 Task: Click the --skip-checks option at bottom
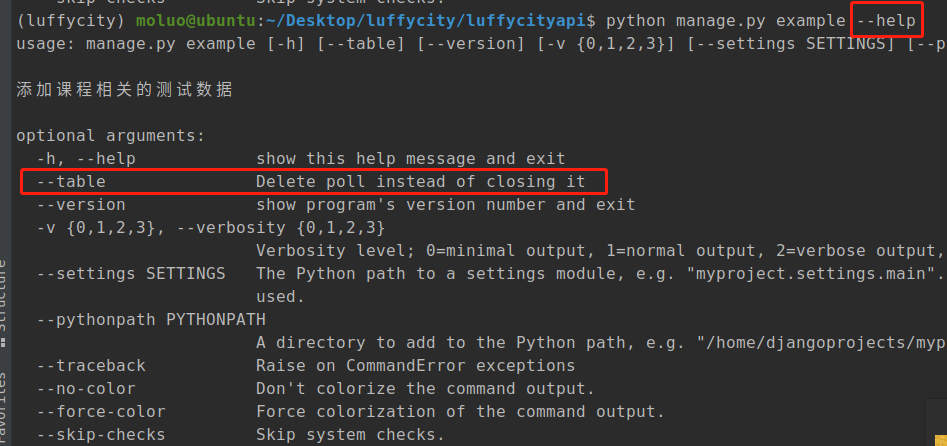96,434
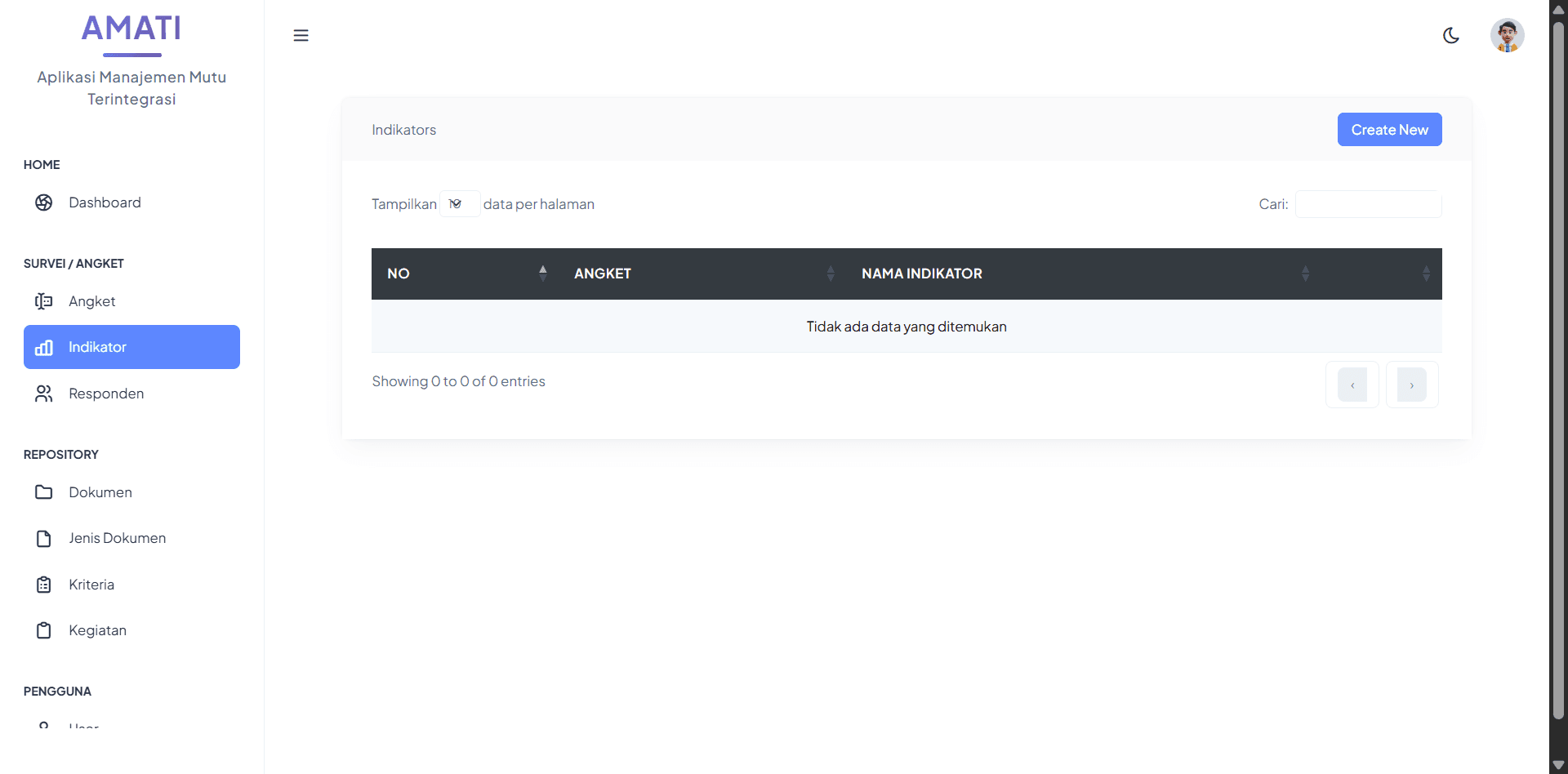The image size is (1568, 774).
Task: Click the Responden people icon
Action: [x=44, y=394]
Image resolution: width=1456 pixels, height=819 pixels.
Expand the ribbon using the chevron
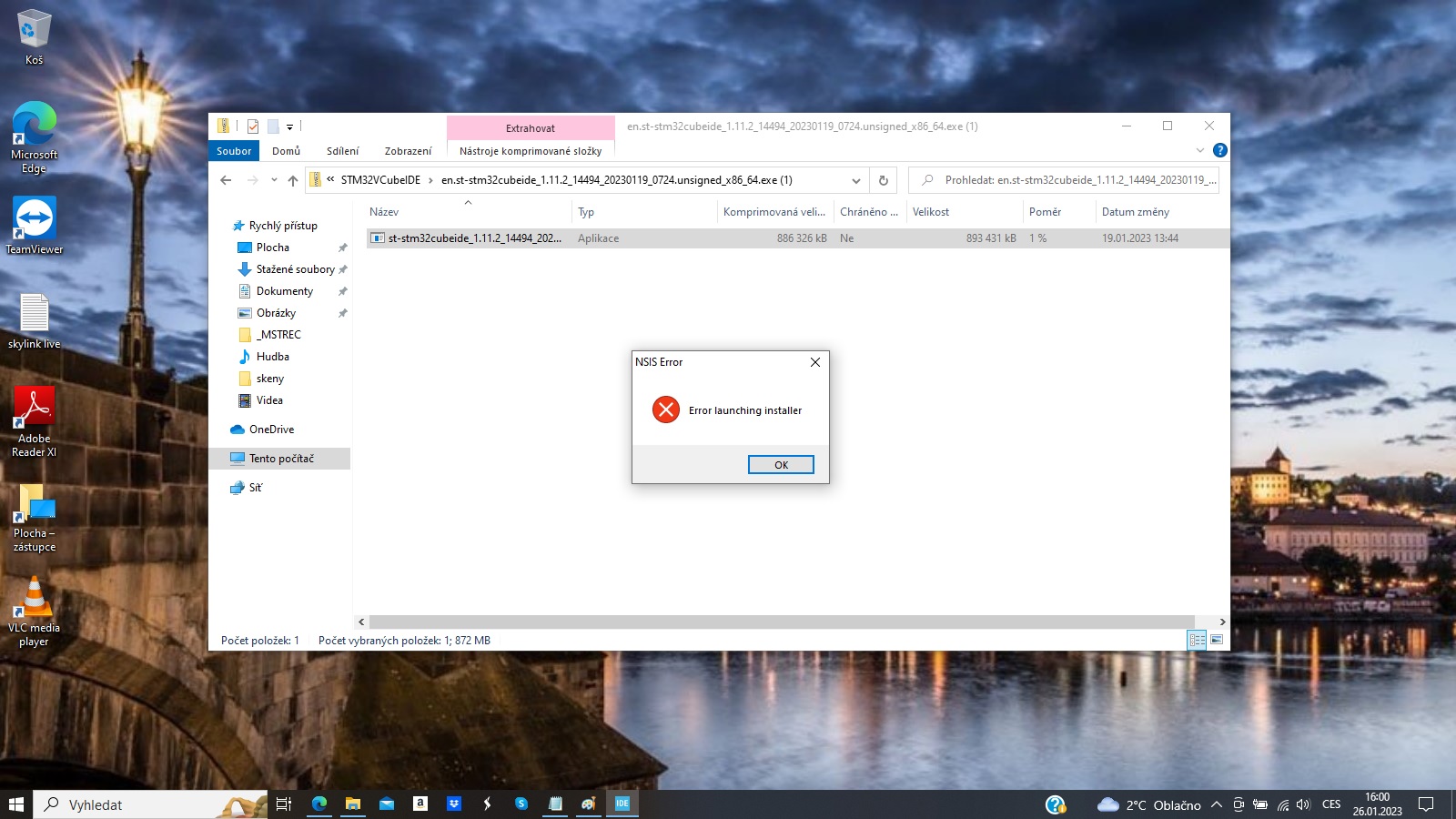click(1199, 150)
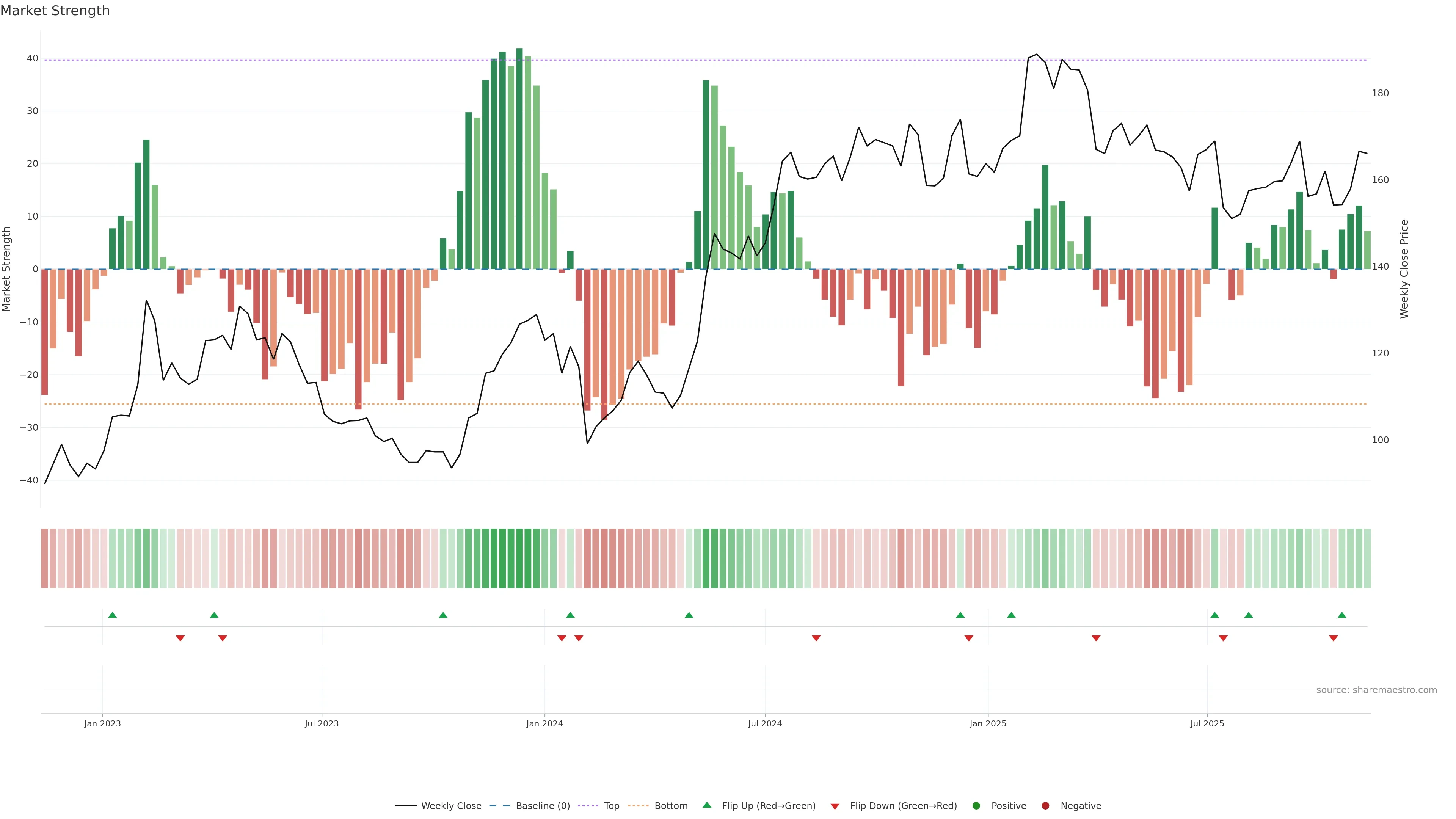Click the Flip Up green triangle legend icon
Screen dimensions: 1456x819
(706, 805)
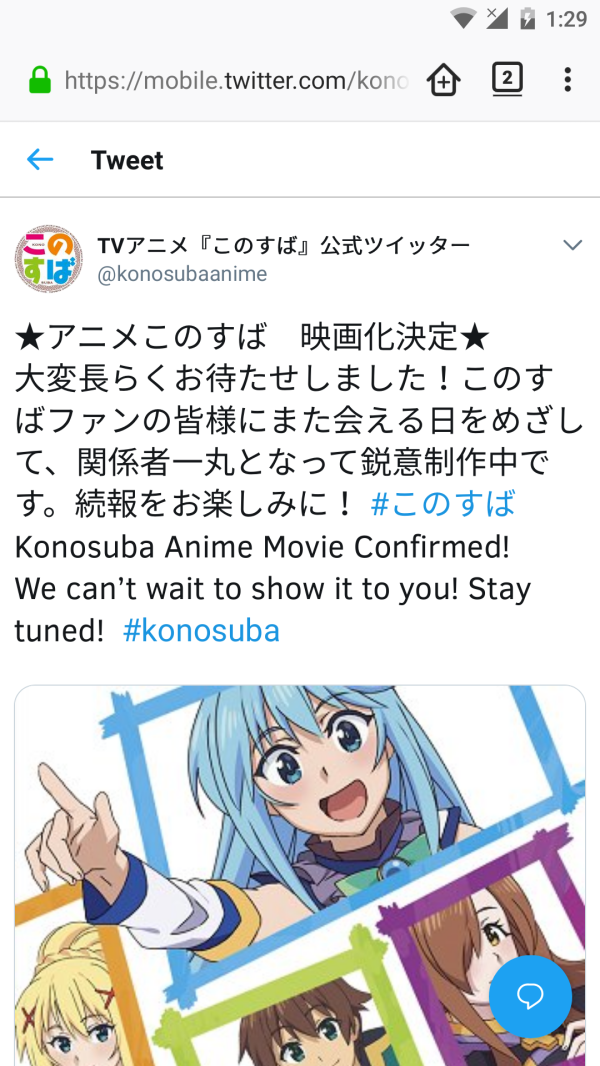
____________
Problem requirements. Put every line of the listing above into a Markdown table with two columns, Row for its number and Line for its text, and skip blank lines. Leave the pictures out of the table.

Right answer.
| Row | Line |
|---|---|
| 1 |  Task: Click the --skip-checks option at bottom |
| 2 | 96,434 |
| 3 | The image size is (1568, 774). |
| 4 | Task: Click the Responden people icon |
| 5 | Action: [x=44, y=394] |
| 6 | Image resolution: width=1456 pixels, height=819 pixels. |
| 7 | Expand the ribbon using the chevron |
| 8 | click(1199, 150) |
| 9 | Click the Flip Up green triangle legend icon |
| 10 | Screen dimensions: 1456x819 |
| 11 | (706, 805) |